Collected data:
--*--

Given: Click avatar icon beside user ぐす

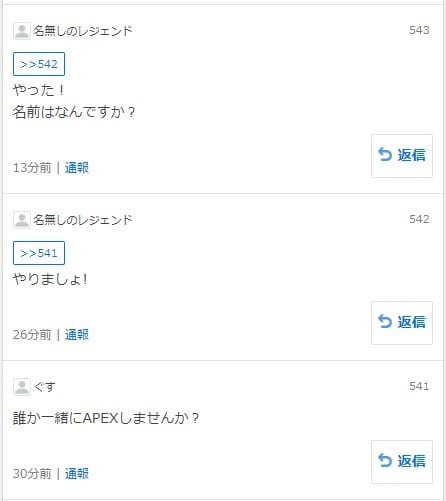Looking at the screenshot, I should (x=22, y=387).
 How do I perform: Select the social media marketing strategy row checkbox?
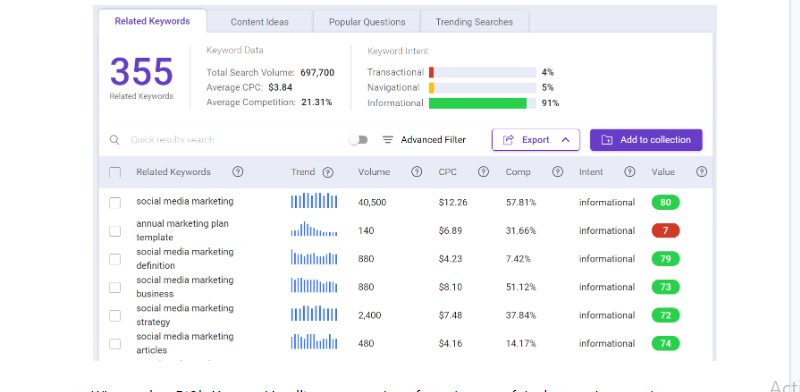coord(115,316)
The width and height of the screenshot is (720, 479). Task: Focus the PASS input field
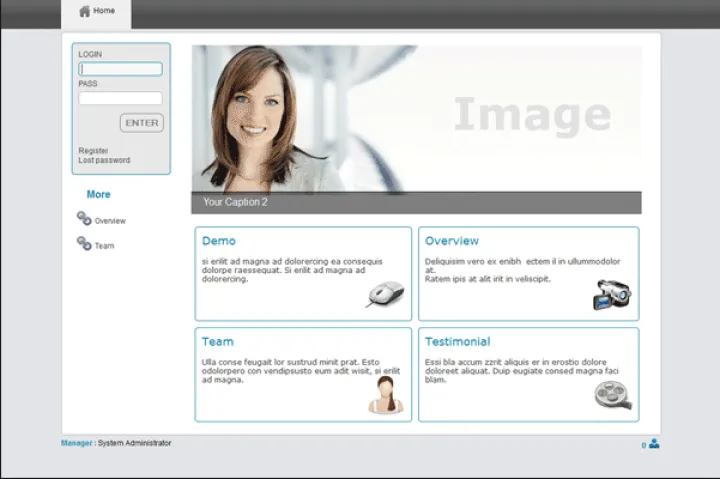[x=120, y=98]
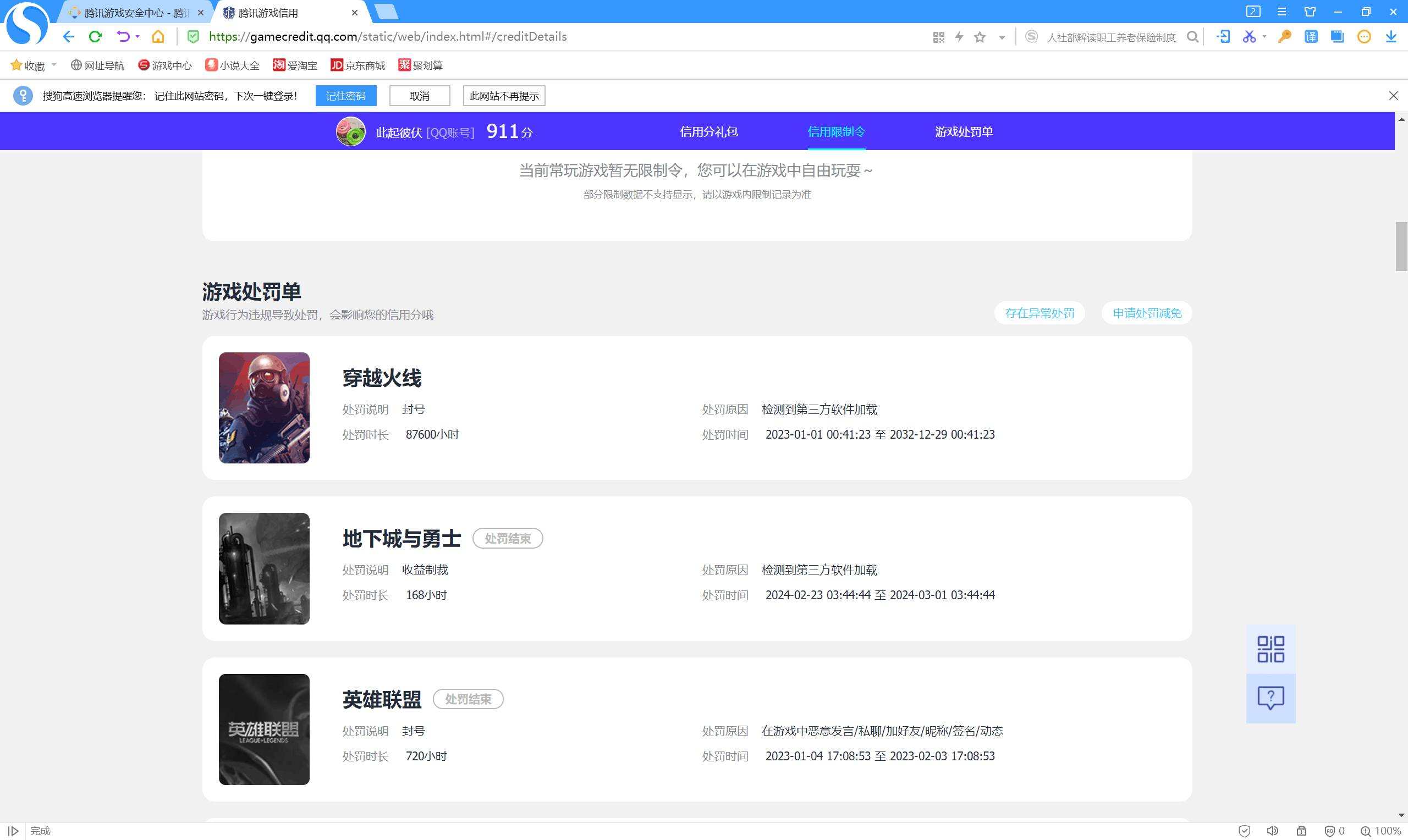Viewport: 1408px width, 840px height.
Task: Click the search magnifier icon
Action: click(1192, 37)
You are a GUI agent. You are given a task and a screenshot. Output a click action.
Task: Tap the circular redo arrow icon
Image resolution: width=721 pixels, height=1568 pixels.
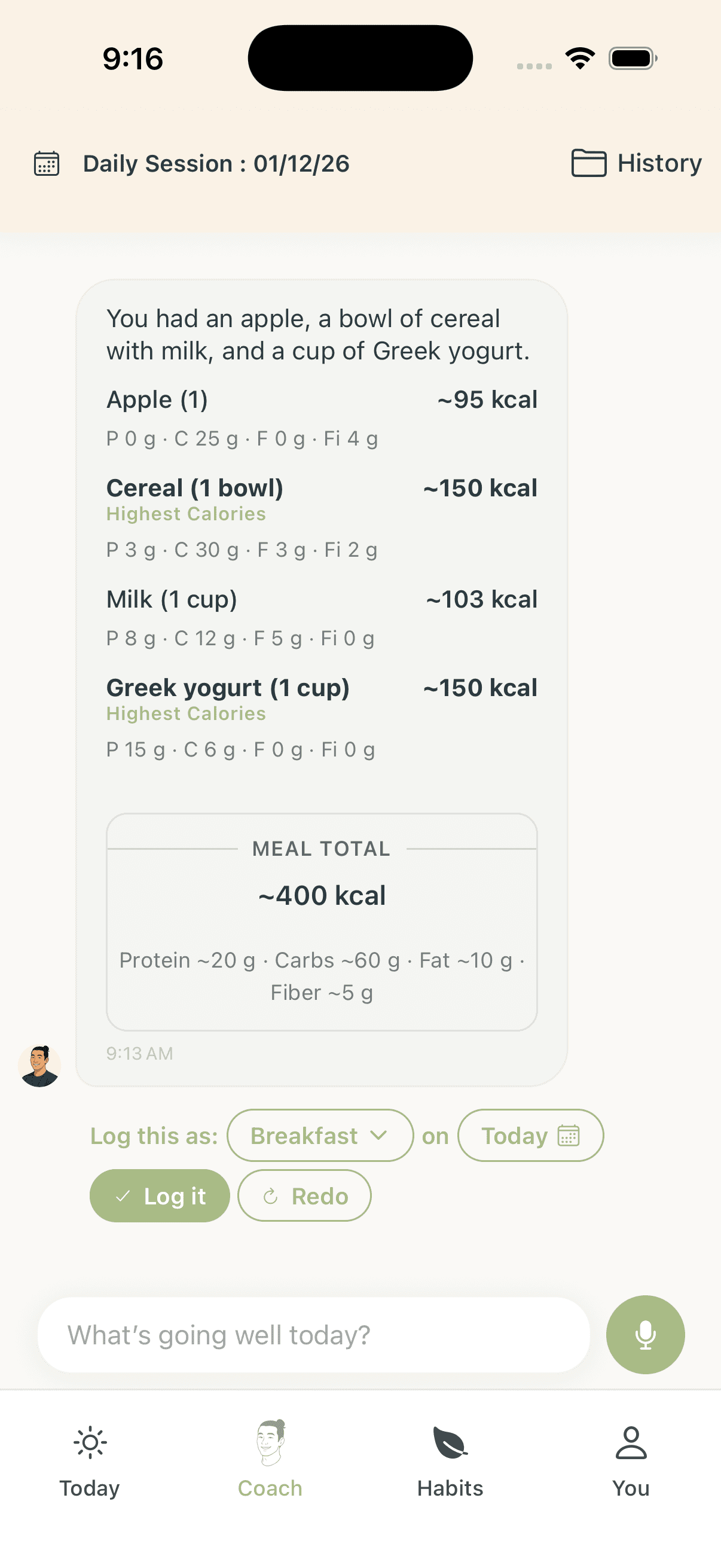(271, 1195)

--*--

[TASK OBJECTIVE] Here the job is to print all the entries above exactly, minus the images.

[SOLUTION]
Given: Click avatar icon beside user ぐす

Looking at the screenshot, I should (x=22, y=387).
 How do I perform: Select the social media marketing strategy row checkbox?
coord(115,316)
The width and height of the screenshot is (720, 479). Task: Focus the PASS input field
[x=120, y=98]
Viewport: 1408px width, 840px height.
Task: Click the search magnifier icon
Action: click(1192, 37)
You are a GUI agent. You are given a task and a screenshot. Output a click action.
Task: Tap the circular redo arrow icon
Image resolution: width=721 pixels, height=1568 pixels.
(271, 1195)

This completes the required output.